**Tujuan tugas A**
Sebutkan semua hal yang dicantumkan setelah tanda titik dua pada judul teks sumber tentang Pilkada DKI dan Idul Adha.
**Tujuan tugas B**
Lanjutkan teks sumber tentang Pilkada DKI dan hikmah Idul Adha mulai dari kalimat terakhirnya.
***** Teks sumber
Mohon tunggu...
Abdul Muis Syam
Abdul Muis Syam Mohon Tunggu... Jurnalis - Terus menulis untuk perubahan

Lahir di Makassar, 11 Januari. Penulis/Jurnalis, Aktivis Penegak Kedaulatan, dan Pengamat Independen. Pernah di Harian FAJAR Makassar (Jawa Pos Grup) tahun 90-an. Owner dm1.co.id (sejak 2016-sekarang). Penulis novel judul: Janda Corona Menggugah. SALAM PERUBAHAN.

Selanjutnya

Tutup

Politik Pilihan

Pilkada DKI: Idul Adha, Parpol dan Rizal Ramli

12 September 2016   21:27 Diperbarui: 12 September 2016   21:35 806
+
Laporkan Konten
Laporkan Akun
Kompasiana adalah platform blog. Konten ini menjadi tanggung jawab bloger dan tidak mewakili pandangan redaksi Kompas.
Lihat foto
Bagikan ide kreativitasmu dalam bentuk konten di Kompasiana | Sumber gambar: Freepik

BARUsaja, Senin (12 September 2016) ini, seluruh umat Muslim di muka bumi ini telah merayakan hari besar Idul Adha dengan penuh sukacita. Takbir bersahut-sahutan dan dikumandangkan di seluruh jagat raya sebagai bentuk pengakuan kehambaan manusia di hadapan Allah, Tuhan Maha Besar Sang Maha Kuasa Pemilik seluruh alam semesta ini.

Dan perayaan Idul Adha kali ini terasa sangat menarik dan istimewa, sebab pada September ini juga (19-21 September 2016) khusus warga Ibukota DKI Jakarta melalui parpol-parpol, akan menyodorkan (mendaftarkan) nama-nama calon pasangan gubernur ke KPUD Jakarta, yang selanjutnya akan dipilih dalam Pilkada Februari 2017 mendatang.

Sehingga itu, sebelum terlanjur memajukan (mendaftarkan) apalagi melahirkan pasangan gubernur, maka momentum Idul Adha yang baru saja ditunaikan itu hendaknya dapat dengan sungguh-sungguh diserap hikmahnya terutama bagi para parpol dan juga segenap warga DKI Jakarta.

Beberapa hikmah Idul Adha dimaksud yang dapat diimplementasikan dalam kaitan Pilkada Gubernur DKI Jakarta tersebut, yakni pertama, para partai politik (parpol) hendaknya mampu berkorban (mengorbankan) kepentingan (selera) partainya. Yaitu, dengan tidak memaksakan diri memajukan seorang sosok dari internal partainya ketika tahu ada sosok lain yang lebih dikehendaki oleh sebagian besar rakyat.
**********
***** Cuplikan materi
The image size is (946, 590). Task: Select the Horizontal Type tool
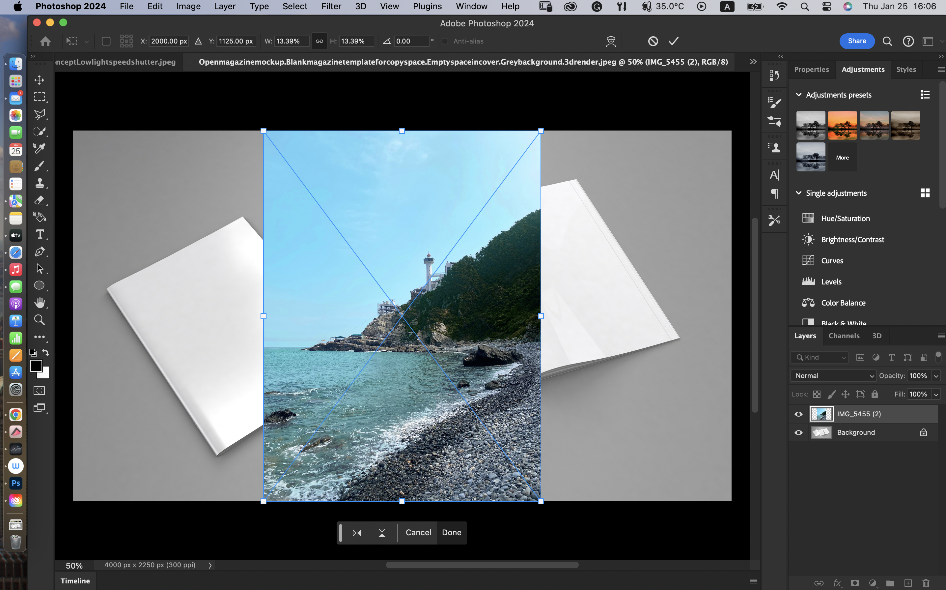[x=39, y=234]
**********
**Jawaban akhir A**
Idul Adha, Parpol, dan Rizal Ramli.

**Jawaban akhir B**
Hikmah tersebut tercermin ketika Nabi Ibrahim a.s mendapat perintah dari Allah melalui mimpi untuk menyembelih putranya (Nabi Ismail a.s). Di satu sisi, mimpi seorang nabi adalah sebuah hak (kebenaran), dan di sisi lain secara pribadi jika ingin ditanya Nabi Ibrahim tentu menghendaki tidak ingin samasekali anaknya yang disembelih. Namun karena perintah Allah, maka Nabi Ibrahim a.s dengan ketakwaan, keteguhan dan kesabaran yang tinggi, tak bisa tawar-menawar dengan apa yang dikehendaki oleh Allah.

Kedua, para parpol dan rakyat hendaknya secara tegas menghindari diri untuk jangan sampai mengusung dan memilih pemimpin berwajah malaikat tetapi berhati (berkelakuan) seperti binatang atau hewan, misalnya pemimpin yang bertindak semena-mena dan membabi-buta menindas serta melawan kehendak rakyat.

Hikmah ini terkandung dalam proses penyembelihan hewan yang memunculkan sebuah “pesan”, bahwa berkurban dengan hewan atau binatang memberikan makna untuk manusia (terutama kaum muslim) yaitu membuang sifat-sifat kebinatangan yang ada dalam diri manusia, seperti rakus (serakah), kejam, ambisi yang tak terkendali, menyerang, menindas, dan tidak patuh pada aturan. Sifat-sifat binatang seperti inilah yang harus ditiadakan melalui “peringatan” penyembelihan hewan kurban demi mencapai keridaan Sang Khalik.

Sehingga itu, peristiwa melaksanakan perintah Allah pada detik-detik Nabi Ibrahim a.s yang telah menghunuskan pisaunya untuk menyembelih anaknya, tiba-tiba Allah menggantinya dengan seekor kambing gibas, adalah mengandung “pesan” bahwa yang disembelih tidak boleh manusia, tetapi sifat-sifat kebinatangan yang ada pada tiap diri manusia.

“Pesan” berikutnya yaitu, daging hasil penyembelihan hewan kurban tersebut dibagi-bagikan kepada saudara, kerabat, tetangga dan fakir-miskin adalah sebuah sifat manusia yang sesungguhnya dan harus dipertahankan untuk kebaikan sesama manusia.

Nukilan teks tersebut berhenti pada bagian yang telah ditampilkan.